Screenshot grounding data

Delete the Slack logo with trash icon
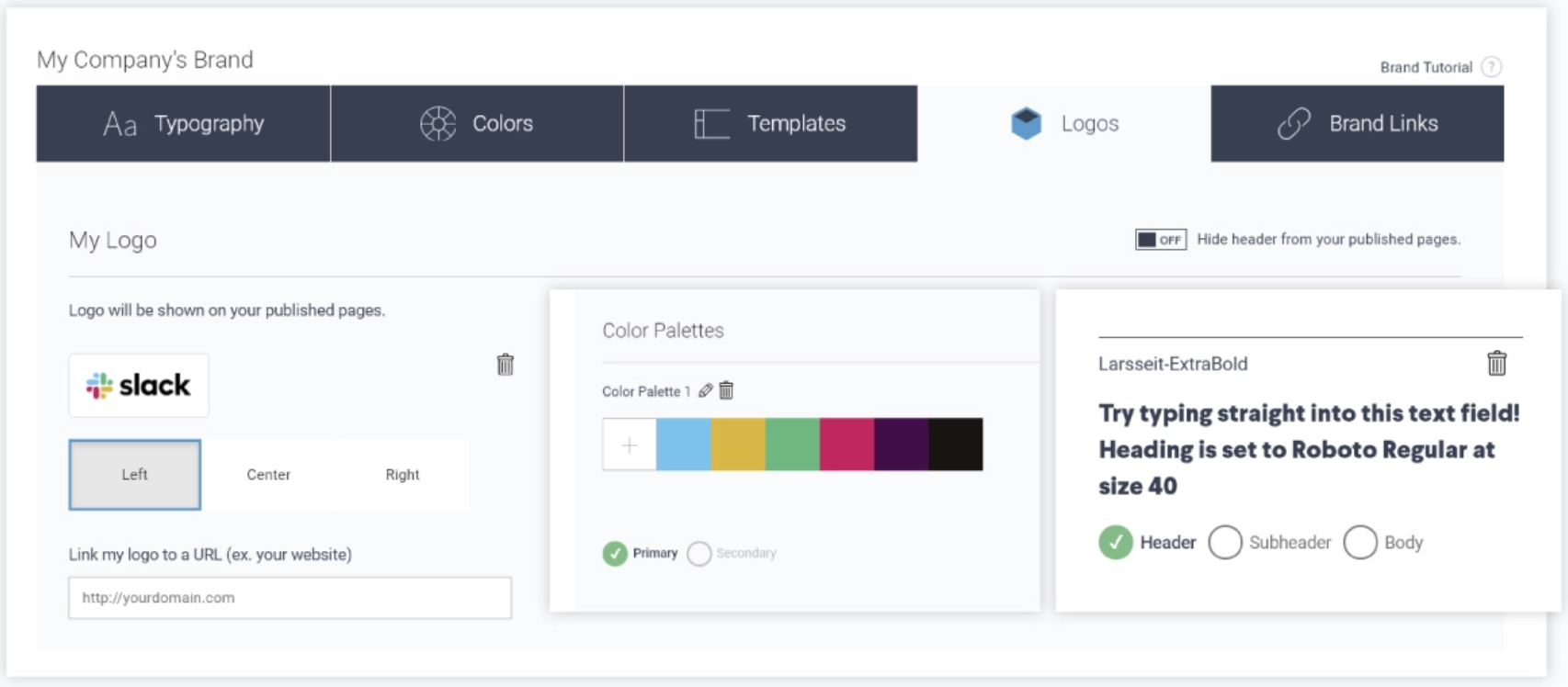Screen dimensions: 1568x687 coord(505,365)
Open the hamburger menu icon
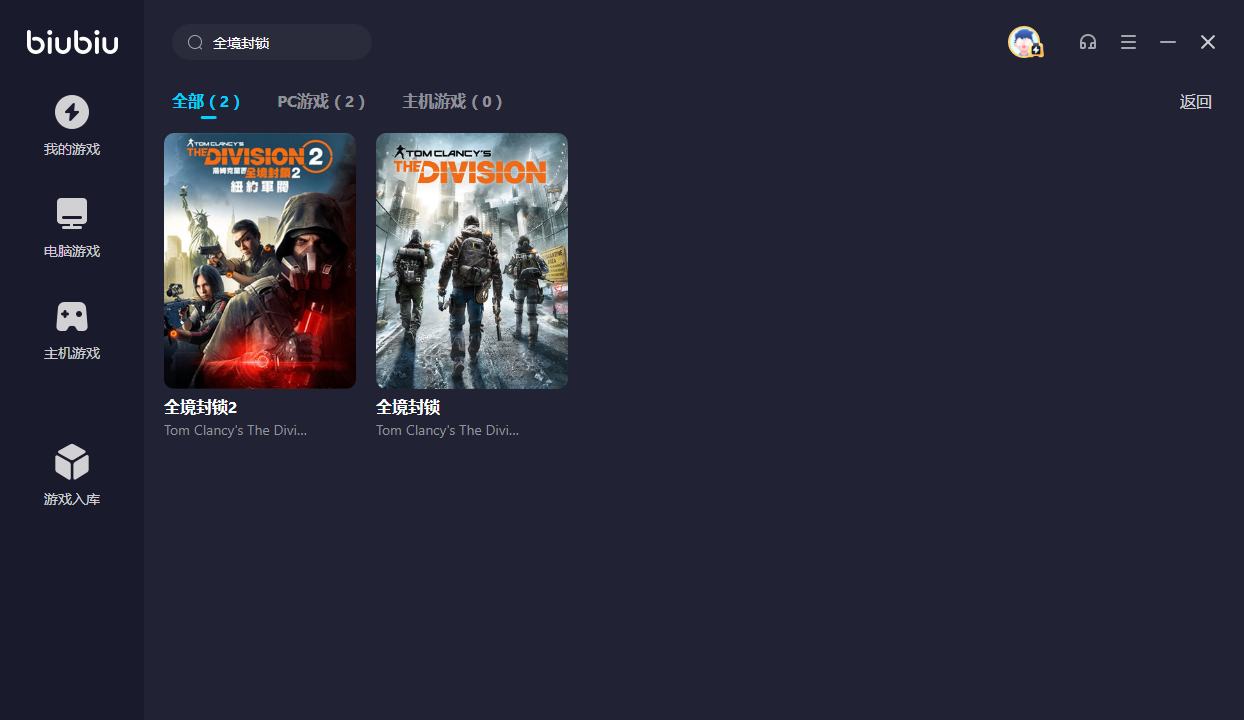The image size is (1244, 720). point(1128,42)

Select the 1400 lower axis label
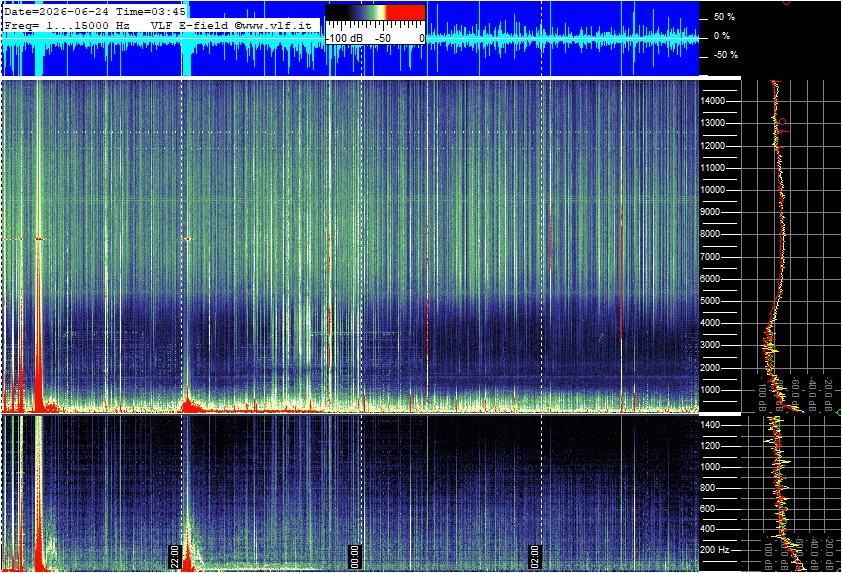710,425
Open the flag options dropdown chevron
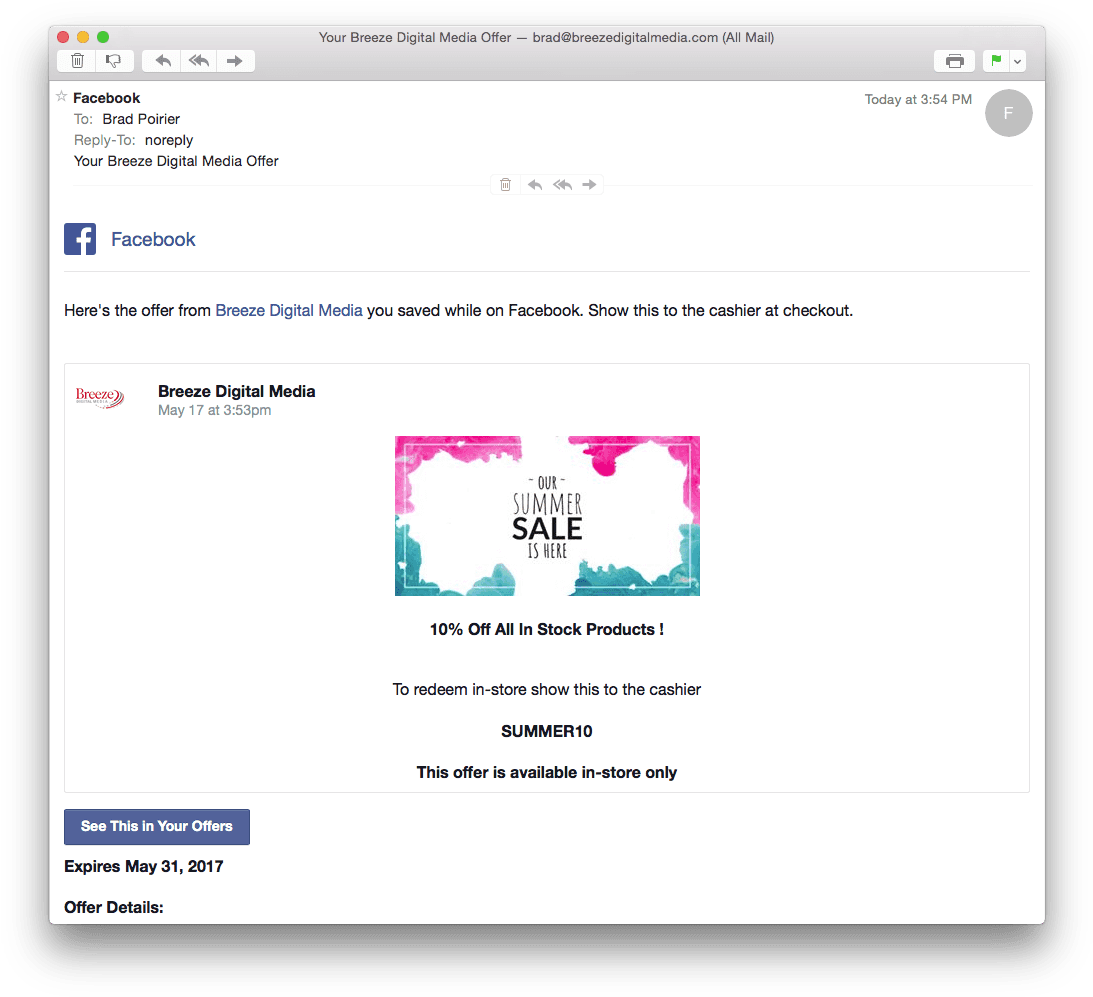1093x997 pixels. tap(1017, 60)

...

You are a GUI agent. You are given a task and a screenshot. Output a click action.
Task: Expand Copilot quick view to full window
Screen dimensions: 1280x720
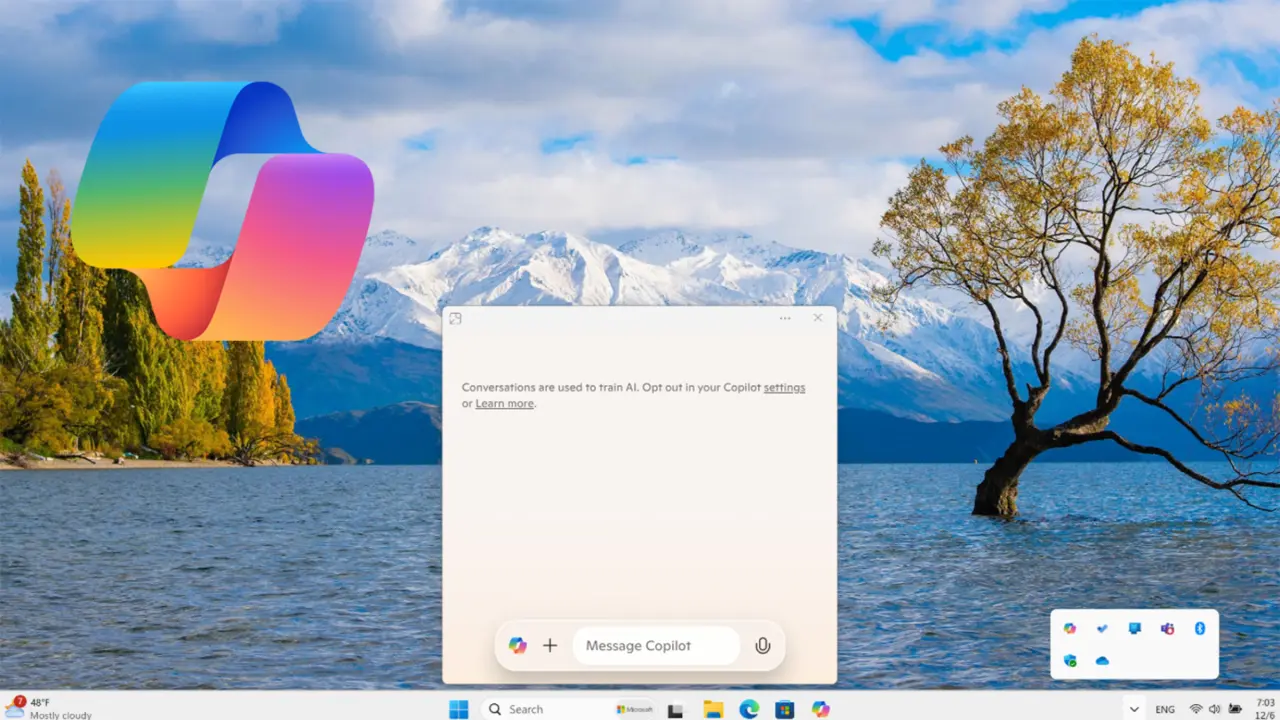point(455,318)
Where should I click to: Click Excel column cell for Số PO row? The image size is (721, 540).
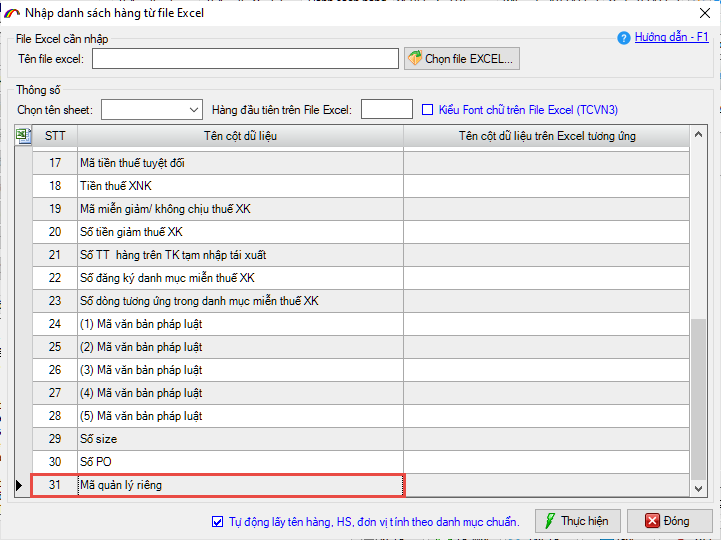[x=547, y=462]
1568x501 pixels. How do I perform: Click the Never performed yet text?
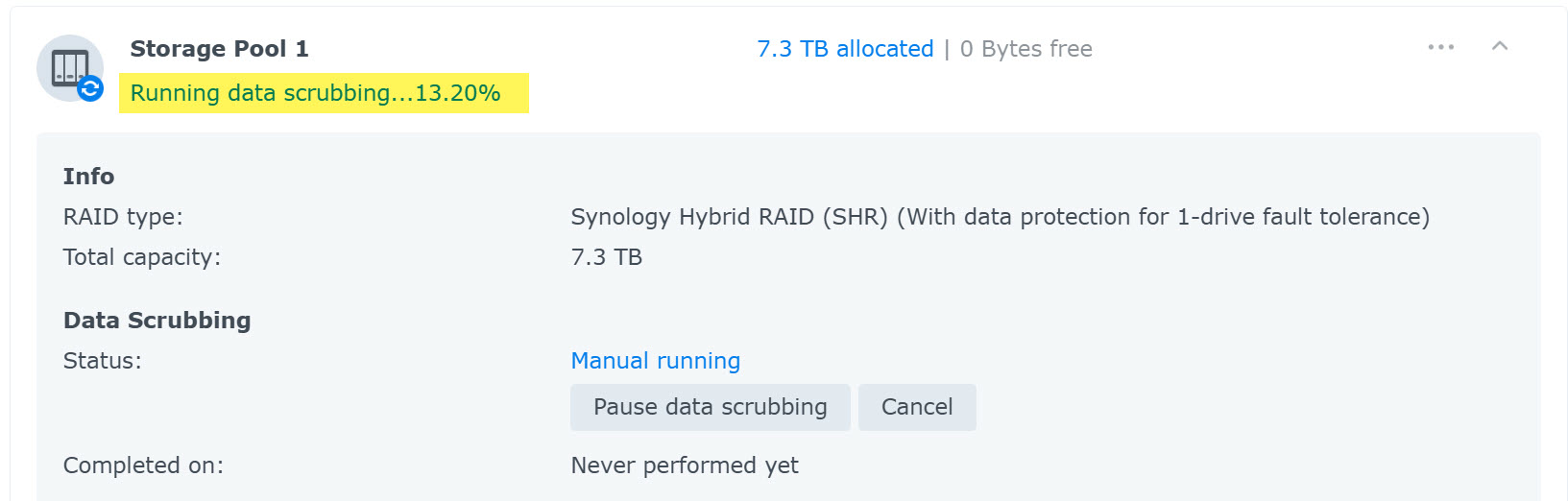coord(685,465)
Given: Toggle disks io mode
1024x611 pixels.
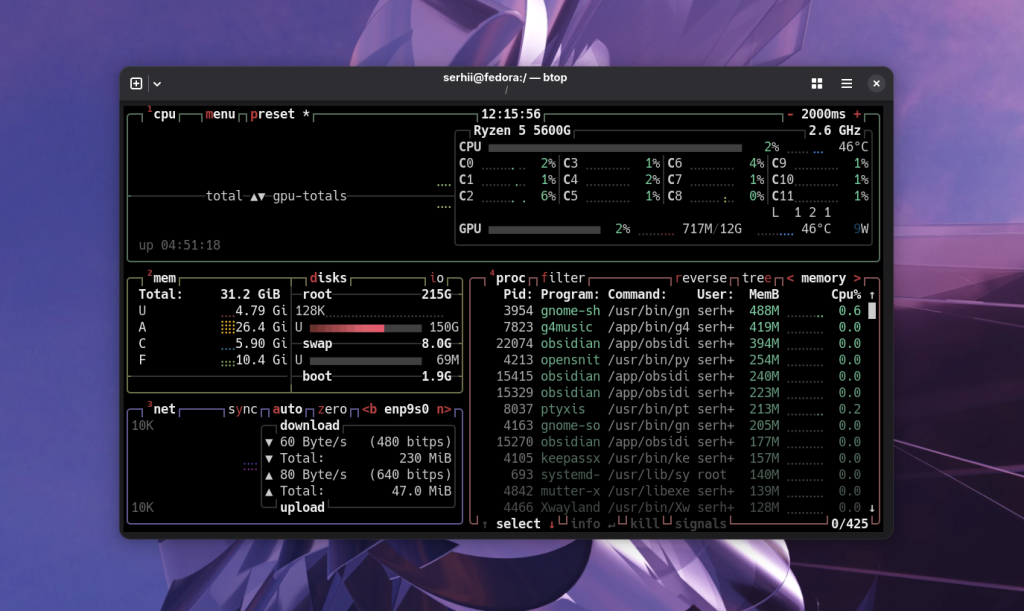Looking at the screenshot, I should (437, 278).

==

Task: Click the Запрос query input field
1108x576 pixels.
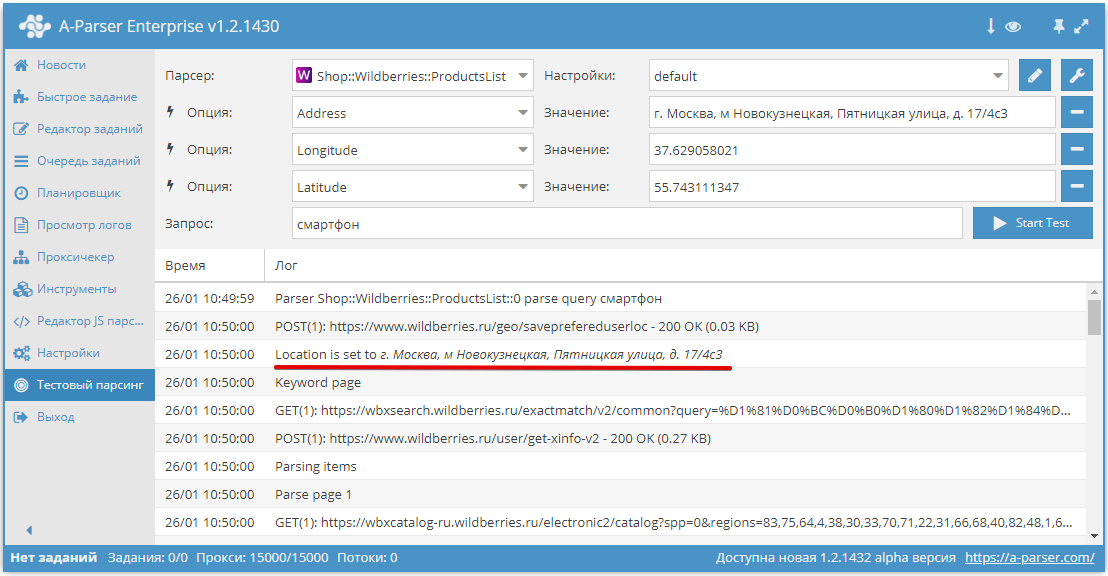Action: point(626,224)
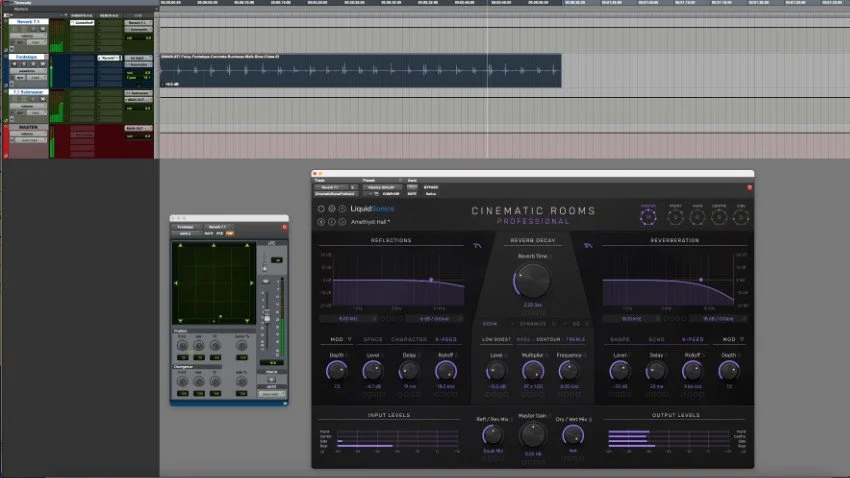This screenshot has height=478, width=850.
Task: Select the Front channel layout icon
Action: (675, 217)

> **What the task asks**:
Give the lines above again exactly, from the one containing "You are a GUI" to the one containing "Given: Toggle disks io mode", both included, but leave out the pictures.

> **Finished exercise**:
You are a GUI agent. You are given a task and a screenshot. Output a click action.
Task: Expand Copilot quick view to full window
Screen dimensions: 1280x720
point(455,318)
Where should I click to: Click Excel column cell for Số PO row? The image size is (721, 540).
[x=547, y=462]
1568x501 pixels. How do I perform: Click the Never performed yet text?
coord(685,465)
Given: Toggle disks io mode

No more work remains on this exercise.